# EXERCISE INSTRUCTIONS:
[A] Can you reproduce the passage of the histogram code extract between "2D Histogram Heatmap" and "height(200).", inclusive?
[B] Could you continue the histogram code extract from the point where it currently ends?

# SELECTED EXTRACT:
====

Histograms and Density Plots

Histogram


val histogram = VegaLite("https://vega.github.io/vega-lite/examples/data/movies.json").
  mark("bar").
  x(field = "IMDB_Rating", `type` = "quantitative", bin = Left(true)).
  y(field = null, `type` = "quantitative", aggregate = "count")
    

Relative Frequency Histogram


val freqHistogram = VegaLite("https://vega.github.io/vega-lite/examples/data/cars.json").
  mark(JsObject("type" -> "bar", "tooltip" -> true)).
  x(field = "bin_Horsepwoer", `type` = "quantitative", bin = Right(json"""{"binned":true}"""), title = "Horsepower").
  x2(field = "bin_Horsepwoer_end").
  y(field = "PercentOfTotal", `type` = "quantitative", title = "Relative Frequency", axis = json"""{"format": ".1~%"}""").
  transform(jsan"""[
      {
        "bin": true, "field": "Horsepower", "as": "bin_Horsepwoer"
      },
      {
        "aggregate": [{"op": "count", "as": "Count"}],
        "groupby": ["bin_Horsepwoer", "bin_Horsepwoer_end"]
      },
      {
        "joinaggregate": [{"op": "sum", "field": "Count", "as": "TotalCount"}]
      },
      {
        "calculate": "datum.Count/datum.TotalCount", "as": "PercentOfTotal"
      }
    ]"""
  )
    

2D Histogram Heatmap


val histHeatmap = VegaLite("https://vega.github.io/vega-lite/examples/data/movies.json").
  mark("rect").
  x(field = "IMDB_Rating", `type` = "quantitative", bin = Right(json"""{"maxbins":60}"""), title = "IMDB Rating").
  y(field = "Rotten_Tomatoes_Rating", `type` = "quantitative", bin = Right(json"""{"maxbins":40}""")).
  color(field = null, `type` = "quantitative", aggregate = "count").
  width(300).
  height(200).
  transform(json"""{
    "filter": {
      "and": [
        {"field": "IMDB_Rating", "valid": true},
        {"field": "Rotten_Tomatoes_Rating", "valid": true}
      ]}}"""

====

# DATASET ENTRIES:
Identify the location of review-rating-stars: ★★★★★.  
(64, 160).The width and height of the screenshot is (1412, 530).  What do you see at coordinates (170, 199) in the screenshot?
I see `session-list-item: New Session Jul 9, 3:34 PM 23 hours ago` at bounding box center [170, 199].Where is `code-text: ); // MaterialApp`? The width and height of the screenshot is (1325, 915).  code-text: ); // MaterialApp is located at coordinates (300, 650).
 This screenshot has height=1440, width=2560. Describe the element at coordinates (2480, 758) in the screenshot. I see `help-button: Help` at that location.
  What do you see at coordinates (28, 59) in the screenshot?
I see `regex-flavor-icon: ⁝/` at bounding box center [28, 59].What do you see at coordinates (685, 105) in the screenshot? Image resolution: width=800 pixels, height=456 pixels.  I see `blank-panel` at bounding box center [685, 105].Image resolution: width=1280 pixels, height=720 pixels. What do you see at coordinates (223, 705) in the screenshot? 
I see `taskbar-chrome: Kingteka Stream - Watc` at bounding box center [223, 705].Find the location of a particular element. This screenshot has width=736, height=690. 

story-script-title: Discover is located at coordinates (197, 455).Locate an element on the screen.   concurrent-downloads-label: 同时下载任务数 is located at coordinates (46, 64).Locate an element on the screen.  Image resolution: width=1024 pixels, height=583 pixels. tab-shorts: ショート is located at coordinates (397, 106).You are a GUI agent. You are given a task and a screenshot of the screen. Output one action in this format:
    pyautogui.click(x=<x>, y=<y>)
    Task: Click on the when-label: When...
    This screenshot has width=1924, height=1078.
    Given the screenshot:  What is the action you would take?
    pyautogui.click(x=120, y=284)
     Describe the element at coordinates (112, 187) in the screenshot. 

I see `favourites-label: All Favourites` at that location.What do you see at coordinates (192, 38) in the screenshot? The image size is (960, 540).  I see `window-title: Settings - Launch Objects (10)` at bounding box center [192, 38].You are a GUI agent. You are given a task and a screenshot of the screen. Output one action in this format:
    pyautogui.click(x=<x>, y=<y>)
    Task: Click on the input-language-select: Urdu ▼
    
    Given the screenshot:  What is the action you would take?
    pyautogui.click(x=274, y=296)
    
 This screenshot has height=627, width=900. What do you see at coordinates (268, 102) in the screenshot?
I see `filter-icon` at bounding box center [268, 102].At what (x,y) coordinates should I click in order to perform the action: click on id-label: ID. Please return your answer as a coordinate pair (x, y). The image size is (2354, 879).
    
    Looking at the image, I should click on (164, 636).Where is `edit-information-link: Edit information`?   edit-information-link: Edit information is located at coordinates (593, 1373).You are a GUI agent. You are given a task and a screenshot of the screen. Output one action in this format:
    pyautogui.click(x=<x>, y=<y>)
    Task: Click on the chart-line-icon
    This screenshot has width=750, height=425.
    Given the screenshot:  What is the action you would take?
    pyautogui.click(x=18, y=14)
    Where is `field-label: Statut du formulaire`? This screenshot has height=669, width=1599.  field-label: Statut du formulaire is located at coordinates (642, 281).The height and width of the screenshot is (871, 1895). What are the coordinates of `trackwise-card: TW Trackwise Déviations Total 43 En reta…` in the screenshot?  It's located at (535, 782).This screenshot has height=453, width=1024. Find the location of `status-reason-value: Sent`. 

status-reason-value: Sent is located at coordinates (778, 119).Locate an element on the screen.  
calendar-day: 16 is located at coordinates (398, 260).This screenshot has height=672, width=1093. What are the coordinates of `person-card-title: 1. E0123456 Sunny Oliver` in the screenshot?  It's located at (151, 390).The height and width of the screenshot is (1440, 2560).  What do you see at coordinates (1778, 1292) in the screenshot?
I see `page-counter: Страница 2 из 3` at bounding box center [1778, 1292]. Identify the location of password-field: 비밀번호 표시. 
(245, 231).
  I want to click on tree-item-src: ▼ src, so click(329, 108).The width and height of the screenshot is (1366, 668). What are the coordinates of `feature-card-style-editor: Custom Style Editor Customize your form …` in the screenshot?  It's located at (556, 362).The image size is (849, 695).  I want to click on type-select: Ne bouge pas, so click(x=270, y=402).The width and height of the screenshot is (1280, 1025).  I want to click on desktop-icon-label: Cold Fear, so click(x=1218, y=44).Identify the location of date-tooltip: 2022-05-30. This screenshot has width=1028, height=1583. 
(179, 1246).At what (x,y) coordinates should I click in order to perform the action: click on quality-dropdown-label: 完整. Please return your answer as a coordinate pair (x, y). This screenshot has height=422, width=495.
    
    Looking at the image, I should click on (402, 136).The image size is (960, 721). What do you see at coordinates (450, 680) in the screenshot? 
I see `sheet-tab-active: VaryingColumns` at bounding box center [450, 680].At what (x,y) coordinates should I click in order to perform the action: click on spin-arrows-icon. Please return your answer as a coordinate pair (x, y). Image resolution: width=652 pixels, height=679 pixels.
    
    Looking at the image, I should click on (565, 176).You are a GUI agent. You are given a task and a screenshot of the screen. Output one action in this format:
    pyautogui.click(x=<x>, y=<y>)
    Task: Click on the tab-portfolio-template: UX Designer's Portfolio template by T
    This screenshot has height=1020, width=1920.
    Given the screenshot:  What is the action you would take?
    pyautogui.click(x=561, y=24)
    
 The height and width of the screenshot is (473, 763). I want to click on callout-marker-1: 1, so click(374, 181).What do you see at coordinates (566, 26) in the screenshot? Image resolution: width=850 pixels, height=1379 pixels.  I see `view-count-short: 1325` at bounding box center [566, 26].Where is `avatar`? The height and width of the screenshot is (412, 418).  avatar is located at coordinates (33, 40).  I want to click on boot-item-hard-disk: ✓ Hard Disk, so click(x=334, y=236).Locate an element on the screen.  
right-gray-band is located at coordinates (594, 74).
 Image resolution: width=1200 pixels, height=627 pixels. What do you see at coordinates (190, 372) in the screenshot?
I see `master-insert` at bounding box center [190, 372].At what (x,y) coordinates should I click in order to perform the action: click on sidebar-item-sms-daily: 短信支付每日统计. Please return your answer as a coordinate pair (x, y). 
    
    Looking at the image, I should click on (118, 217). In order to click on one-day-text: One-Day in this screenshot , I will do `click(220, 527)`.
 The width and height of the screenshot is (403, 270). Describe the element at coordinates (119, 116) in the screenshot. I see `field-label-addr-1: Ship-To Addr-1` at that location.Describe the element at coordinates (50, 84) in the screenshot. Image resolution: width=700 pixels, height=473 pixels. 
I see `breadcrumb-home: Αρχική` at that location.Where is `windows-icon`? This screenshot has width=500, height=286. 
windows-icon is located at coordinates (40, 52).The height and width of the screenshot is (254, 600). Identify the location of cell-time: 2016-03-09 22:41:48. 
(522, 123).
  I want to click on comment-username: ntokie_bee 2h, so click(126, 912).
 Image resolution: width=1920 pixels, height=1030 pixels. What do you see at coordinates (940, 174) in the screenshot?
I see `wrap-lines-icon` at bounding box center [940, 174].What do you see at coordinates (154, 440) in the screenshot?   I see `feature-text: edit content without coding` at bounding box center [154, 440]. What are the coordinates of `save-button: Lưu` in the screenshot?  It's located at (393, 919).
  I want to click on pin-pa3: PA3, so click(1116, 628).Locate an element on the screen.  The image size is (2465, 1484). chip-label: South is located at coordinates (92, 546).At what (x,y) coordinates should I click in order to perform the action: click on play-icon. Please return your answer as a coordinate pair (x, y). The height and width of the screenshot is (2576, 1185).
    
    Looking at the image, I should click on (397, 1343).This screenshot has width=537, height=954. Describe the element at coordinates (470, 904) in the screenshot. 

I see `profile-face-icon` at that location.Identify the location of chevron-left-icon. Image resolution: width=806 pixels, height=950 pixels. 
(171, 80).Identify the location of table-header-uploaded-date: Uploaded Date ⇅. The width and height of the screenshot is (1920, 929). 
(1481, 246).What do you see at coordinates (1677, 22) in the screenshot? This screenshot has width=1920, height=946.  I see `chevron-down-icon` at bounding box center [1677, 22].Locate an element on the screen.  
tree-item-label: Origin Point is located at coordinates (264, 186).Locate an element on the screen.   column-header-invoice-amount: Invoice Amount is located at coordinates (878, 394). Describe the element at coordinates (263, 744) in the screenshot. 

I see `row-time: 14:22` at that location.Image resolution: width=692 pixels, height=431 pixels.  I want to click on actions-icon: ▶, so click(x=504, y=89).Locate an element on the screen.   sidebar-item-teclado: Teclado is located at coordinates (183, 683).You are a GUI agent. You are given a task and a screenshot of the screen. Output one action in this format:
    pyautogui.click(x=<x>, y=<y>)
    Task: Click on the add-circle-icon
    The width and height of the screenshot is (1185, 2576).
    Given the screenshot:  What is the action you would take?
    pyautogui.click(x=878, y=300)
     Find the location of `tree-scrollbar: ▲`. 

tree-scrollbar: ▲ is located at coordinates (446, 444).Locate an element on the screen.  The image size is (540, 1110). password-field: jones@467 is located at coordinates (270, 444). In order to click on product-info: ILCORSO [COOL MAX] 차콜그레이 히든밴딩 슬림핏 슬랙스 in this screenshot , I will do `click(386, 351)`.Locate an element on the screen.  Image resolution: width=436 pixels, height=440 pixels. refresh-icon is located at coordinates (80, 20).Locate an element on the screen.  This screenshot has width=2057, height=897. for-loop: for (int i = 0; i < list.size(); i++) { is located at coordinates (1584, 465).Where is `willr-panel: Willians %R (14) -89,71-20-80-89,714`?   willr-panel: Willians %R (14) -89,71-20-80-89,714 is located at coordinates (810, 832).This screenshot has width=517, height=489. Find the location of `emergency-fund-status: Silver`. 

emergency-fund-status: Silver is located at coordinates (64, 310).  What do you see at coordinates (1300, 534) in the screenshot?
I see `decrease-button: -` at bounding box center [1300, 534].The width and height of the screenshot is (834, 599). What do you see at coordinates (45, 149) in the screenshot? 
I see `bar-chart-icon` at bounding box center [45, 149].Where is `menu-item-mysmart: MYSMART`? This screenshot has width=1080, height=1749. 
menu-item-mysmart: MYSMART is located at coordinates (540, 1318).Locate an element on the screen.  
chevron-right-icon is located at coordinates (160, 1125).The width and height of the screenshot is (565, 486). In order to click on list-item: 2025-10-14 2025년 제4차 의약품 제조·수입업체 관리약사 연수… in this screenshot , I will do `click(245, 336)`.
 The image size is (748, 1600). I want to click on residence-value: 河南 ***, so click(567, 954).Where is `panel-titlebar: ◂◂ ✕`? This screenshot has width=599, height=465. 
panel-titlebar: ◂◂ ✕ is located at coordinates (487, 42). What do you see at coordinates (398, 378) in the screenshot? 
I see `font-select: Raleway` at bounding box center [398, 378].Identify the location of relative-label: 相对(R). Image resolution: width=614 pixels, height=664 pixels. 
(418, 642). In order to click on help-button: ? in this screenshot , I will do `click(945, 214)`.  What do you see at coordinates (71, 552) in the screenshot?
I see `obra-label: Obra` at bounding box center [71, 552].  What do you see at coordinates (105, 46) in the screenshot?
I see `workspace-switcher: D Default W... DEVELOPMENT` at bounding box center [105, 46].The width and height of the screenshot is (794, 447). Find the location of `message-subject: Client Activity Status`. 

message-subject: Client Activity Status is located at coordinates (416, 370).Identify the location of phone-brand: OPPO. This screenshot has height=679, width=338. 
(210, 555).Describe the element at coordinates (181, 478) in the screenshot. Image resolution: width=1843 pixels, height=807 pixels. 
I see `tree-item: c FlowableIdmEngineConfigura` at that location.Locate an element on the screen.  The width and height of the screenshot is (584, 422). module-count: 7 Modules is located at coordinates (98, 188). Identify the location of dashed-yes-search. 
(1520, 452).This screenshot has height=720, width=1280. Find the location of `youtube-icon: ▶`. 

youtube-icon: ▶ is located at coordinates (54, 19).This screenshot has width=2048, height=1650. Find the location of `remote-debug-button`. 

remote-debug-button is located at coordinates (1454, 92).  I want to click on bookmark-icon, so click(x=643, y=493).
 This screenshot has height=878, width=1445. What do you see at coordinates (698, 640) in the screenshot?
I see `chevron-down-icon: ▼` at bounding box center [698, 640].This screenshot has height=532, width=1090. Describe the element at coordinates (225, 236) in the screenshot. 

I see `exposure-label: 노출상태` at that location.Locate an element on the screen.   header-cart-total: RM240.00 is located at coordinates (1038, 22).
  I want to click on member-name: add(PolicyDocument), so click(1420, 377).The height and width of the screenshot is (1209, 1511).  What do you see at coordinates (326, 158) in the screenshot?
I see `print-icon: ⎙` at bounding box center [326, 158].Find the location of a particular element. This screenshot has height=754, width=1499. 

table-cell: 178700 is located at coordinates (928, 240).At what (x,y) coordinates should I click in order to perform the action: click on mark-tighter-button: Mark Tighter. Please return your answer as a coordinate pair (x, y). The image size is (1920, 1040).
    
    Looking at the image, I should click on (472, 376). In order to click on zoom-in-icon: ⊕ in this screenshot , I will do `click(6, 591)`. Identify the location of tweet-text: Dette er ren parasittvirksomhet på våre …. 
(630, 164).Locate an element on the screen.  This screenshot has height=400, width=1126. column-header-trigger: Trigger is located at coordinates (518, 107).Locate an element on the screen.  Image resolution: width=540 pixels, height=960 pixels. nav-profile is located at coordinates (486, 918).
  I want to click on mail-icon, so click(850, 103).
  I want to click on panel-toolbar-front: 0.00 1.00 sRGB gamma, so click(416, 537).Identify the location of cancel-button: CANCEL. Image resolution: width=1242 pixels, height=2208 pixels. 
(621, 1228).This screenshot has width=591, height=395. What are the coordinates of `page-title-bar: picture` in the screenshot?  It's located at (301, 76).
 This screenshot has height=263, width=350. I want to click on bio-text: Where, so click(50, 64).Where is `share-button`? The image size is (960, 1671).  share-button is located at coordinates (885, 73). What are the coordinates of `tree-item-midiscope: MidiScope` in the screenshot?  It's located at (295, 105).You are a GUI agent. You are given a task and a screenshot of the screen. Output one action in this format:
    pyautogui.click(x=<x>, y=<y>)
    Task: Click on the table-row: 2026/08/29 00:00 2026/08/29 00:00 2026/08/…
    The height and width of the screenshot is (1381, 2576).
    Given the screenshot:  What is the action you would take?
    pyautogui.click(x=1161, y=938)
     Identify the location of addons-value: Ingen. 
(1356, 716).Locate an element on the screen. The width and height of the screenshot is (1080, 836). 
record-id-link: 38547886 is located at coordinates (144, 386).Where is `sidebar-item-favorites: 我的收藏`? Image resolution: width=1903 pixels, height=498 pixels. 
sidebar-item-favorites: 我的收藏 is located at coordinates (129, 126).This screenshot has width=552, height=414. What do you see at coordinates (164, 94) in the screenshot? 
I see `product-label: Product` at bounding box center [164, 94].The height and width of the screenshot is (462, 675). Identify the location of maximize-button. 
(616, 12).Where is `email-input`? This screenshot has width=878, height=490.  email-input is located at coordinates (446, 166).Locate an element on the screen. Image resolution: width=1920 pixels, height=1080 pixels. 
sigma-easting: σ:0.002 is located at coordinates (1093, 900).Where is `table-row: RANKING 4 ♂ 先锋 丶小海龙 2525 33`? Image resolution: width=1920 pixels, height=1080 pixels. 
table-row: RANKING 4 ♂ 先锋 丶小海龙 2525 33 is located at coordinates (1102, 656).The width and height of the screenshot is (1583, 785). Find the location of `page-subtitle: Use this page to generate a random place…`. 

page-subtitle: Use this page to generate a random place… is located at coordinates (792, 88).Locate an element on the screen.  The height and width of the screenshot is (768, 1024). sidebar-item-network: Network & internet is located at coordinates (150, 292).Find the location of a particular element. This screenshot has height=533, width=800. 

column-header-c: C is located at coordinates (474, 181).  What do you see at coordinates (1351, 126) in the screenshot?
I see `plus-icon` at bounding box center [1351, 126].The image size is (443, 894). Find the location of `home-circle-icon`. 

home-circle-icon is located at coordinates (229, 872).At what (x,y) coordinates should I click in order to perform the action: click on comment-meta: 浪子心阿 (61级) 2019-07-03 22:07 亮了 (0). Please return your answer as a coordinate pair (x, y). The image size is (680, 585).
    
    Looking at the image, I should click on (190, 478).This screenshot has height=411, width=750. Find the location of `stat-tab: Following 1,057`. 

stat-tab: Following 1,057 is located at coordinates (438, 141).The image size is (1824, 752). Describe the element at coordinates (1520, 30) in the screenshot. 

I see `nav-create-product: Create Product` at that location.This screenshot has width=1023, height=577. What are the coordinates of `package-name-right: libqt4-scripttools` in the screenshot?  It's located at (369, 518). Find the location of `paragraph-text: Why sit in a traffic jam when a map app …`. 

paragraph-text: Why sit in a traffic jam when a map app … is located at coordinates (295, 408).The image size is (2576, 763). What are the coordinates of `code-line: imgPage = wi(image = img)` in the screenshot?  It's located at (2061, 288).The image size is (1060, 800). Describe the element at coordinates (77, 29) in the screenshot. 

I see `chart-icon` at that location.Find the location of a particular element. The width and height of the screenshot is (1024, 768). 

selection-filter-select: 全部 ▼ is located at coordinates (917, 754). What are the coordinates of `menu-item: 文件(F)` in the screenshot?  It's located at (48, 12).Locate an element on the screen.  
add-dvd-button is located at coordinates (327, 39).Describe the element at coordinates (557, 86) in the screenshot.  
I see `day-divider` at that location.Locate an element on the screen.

====

# ANSWERS BELOW:
[A]
2D Histogram Heatmap


val histHeatmap = VegaLite("https://vega.github.io/vega-lite/examples/data/movies.json").
  mark("rect").
  x(field = "IMDB_Rating", `type` = "quantitative", bin = Right(json"""{"maxbins":60}"""), title = "IMDB Rating").
  y(field = "Rotten_Tomatoes_Rating", `type` = "quantitative", bin = Right(json"""{"maxbins":40}""")).
  color(field = null, `type` = "quantitative", aggregate = "count").
  width(300).
  height(200).

[B]
  ).
  config(JsObject("view" -> json"""{"stroke": "transparent"}"""))
    

Density Plot


val density = VegaLite("https://vega.github.io/vega-lite/examples/data/movies.json").
  mark("area").
  x(field = "value", `type` = "quantitative", title = "IMDB Rating").
  y(field = "density", `type` = "quantitative").
  width(400).
  height(100).
  transform(json"""
    {
      "density": "IMDB_Rating",
      "bandwidth": 0.3
    }"""
  )
    

Cumulative Frequency Distribution


val cdf = VegaLite("https://vega.github.io/vega-lite/examples/data/movies.json").
  mark("area").
  x(field = "IMDB_Rating", `type` = "quantitative").
  y(field = "cumulative_count", `type` = "quantitative").
  transform(json"""
    {
      "sort": [{"field": "IMDB_Rating"}],
      "window": [{"op": "count", "field": "count", "as": "cumulative_count"}],
      "frame": [null, 0]
    }"""
  )
    

Scatterplots

Scatterplot


val scatter = VegaLite("https://vega.github.io/vega-lite/examples/data/cars.json").
  mark("point").
  x(field = "Horsepower", `type` = "quantitative").
  y(field = "Miles_per_Gallon", `type` = "quantitative").
  color(field = "Origin", `type` = "nominal").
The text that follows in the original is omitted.